Suicide Squad: is it so over or so back?
My time with Suicide Squad is perfectly summed up in the It's So Over / We're So Back chart meme. The more I play, the more I love some things and hate others. The traversal and combat look and feel great. The loot system and mission design feel very bad. There are some really cool story beats and also a lot of nonsense that has absolutely zero weight to it. And yet despite everything, I find myself making time to play every night before bed no matter how late it is or how much I’ll hate myself in the morning when the kids wake up at the crack of dawn.
One thing that becomes unmistakably clear upon finishing Suicide Squad is that it is absolutely, unequivocally, 100% a live service game. I’m not just saying that because much of the content is cookie-cutter and meant to be repeated ad nauseum, or because there’s already a four season post-launch content roadmap. I’m saying that because its baked into the entire narrative setup for the game’s non-ending.
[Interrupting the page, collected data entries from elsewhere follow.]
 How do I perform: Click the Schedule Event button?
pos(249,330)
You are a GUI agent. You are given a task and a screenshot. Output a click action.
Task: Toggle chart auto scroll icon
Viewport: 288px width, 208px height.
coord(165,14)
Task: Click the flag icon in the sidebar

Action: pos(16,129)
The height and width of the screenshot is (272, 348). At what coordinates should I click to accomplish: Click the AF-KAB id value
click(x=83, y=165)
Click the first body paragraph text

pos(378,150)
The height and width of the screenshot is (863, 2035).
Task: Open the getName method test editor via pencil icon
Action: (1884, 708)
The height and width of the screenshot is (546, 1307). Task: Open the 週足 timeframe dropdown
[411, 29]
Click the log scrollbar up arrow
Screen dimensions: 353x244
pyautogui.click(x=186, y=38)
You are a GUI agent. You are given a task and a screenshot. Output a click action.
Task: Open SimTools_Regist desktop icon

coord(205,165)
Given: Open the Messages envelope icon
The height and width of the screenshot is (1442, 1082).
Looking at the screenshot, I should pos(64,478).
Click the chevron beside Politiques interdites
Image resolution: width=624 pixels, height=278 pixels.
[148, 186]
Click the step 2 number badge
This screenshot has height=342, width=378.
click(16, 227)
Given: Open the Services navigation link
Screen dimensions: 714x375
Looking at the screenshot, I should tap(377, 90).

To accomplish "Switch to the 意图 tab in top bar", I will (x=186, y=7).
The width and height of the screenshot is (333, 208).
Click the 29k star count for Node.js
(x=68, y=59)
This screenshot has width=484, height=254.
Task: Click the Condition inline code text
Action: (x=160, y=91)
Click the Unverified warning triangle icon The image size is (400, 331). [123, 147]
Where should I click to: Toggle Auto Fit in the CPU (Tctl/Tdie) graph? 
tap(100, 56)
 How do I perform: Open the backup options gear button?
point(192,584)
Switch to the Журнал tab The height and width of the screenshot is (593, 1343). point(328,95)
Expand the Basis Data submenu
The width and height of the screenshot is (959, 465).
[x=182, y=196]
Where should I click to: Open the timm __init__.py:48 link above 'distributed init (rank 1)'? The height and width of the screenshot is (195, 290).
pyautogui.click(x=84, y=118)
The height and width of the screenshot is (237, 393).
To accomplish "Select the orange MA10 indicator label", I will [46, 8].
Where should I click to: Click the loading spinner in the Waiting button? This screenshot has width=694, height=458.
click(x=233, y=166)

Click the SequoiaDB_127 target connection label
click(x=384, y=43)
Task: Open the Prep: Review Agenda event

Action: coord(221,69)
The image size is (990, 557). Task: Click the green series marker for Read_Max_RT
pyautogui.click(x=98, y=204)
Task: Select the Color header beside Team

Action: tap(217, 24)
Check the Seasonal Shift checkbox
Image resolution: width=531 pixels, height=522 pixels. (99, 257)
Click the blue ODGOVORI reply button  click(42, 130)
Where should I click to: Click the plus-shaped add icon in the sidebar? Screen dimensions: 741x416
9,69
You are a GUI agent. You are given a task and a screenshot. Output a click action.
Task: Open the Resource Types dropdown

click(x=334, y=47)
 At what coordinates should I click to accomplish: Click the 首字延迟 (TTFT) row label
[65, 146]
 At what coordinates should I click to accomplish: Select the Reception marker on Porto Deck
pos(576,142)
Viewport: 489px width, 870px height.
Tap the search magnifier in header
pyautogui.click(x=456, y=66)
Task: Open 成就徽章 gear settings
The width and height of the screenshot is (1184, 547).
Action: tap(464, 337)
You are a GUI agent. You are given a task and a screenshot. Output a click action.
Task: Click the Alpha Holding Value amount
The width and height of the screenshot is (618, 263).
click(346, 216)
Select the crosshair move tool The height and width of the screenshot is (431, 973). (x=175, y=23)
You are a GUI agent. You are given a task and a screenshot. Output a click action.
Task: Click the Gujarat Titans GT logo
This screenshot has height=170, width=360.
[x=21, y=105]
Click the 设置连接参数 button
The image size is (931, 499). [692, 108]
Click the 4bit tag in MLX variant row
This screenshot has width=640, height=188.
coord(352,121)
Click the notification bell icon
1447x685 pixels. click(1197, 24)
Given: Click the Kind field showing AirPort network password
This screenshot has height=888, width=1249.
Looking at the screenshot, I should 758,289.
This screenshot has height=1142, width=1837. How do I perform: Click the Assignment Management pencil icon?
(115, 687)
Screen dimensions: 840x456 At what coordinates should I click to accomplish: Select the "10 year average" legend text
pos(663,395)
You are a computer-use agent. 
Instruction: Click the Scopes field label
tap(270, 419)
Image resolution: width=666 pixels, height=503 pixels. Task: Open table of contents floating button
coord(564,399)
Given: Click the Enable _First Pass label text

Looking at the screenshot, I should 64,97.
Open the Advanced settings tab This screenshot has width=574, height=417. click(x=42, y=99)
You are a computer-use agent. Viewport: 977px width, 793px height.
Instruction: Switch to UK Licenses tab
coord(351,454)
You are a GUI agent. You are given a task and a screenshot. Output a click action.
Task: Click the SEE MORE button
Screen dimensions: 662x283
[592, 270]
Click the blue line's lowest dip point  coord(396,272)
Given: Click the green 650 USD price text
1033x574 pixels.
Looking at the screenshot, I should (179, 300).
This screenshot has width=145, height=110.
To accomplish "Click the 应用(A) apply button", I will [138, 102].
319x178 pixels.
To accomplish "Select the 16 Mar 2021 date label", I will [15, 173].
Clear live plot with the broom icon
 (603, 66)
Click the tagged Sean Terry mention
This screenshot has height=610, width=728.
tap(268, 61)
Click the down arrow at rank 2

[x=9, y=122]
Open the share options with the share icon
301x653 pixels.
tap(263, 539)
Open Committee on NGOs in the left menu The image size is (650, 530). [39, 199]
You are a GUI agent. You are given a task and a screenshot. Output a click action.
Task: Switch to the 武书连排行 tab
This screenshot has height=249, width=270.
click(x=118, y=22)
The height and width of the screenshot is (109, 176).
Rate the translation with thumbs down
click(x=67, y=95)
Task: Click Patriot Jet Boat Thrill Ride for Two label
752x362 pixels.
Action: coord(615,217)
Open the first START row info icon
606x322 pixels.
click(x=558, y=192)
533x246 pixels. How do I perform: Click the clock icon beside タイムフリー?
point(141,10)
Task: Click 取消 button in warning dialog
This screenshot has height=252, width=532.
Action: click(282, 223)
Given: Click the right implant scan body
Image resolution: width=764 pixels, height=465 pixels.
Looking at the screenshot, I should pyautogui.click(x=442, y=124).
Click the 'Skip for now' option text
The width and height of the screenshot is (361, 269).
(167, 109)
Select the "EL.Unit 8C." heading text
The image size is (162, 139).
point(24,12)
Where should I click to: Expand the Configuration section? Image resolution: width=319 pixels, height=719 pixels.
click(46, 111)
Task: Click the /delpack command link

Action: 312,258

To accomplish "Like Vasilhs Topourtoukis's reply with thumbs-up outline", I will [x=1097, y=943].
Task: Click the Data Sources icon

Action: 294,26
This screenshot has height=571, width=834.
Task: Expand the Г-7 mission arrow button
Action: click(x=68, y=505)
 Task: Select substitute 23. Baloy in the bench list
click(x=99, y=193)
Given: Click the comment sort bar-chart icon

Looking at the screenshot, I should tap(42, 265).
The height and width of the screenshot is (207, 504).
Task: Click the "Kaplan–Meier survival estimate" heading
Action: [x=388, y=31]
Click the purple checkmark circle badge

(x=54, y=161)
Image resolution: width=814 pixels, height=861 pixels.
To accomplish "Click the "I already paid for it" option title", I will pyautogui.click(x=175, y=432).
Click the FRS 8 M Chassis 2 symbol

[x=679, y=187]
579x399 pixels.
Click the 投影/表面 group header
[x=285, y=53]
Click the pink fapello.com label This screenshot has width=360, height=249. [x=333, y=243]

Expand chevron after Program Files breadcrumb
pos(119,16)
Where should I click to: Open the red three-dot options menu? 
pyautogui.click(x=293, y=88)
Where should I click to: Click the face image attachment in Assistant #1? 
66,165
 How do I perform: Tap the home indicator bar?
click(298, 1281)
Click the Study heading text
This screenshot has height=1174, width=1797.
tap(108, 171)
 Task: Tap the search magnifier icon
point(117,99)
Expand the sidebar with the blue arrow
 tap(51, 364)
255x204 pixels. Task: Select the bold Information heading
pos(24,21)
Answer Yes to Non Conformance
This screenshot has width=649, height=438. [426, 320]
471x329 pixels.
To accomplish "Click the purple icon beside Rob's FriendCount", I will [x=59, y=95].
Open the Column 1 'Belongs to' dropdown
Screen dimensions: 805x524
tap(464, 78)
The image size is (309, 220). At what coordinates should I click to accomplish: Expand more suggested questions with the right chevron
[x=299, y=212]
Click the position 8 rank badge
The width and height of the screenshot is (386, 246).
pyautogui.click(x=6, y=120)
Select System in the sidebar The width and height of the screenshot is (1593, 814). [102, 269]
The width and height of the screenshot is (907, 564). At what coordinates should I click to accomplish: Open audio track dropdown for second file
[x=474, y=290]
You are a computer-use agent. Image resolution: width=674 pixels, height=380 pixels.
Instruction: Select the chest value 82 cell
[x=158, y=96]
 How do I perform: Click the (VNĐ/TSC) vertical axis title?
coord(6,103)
Yet Rocksteady has been running from that label, including in interviews up until launch, even as publisher Warner Bros. Games was publicly touting its big new lucrative games as a service push. Suicide Squad was pitched as a content-complete single-player campaign that you can also play online with friends with a robust end-game for anyone who wanted to hang around and keep playing. It is in fact very much the reverse of that: a seasonal live service game that uses a story-based campaign to funnel players into the rest of the loot shooter treadmill.
So I think it’s completely fair to wonder about how well the game is actually selling, and how many people are actually playing, since the real promise of a live service game is its post-launch trajectory rather than the week or two you spend fiddling with it right after it comes out. The numbers so far seem wildly disparate. Initial Steam concurrent player counts peaked around 12,500, below the single-player RPG remake Persona 3 Reload, while Suicide Squad appears to be in the top three most-played games on both PS5 and Xbox Series X/S right now. User reviews are also a lot more positive than the critical reception, with 80% positive and up across Steam and console compared to around 60 on Metacritic.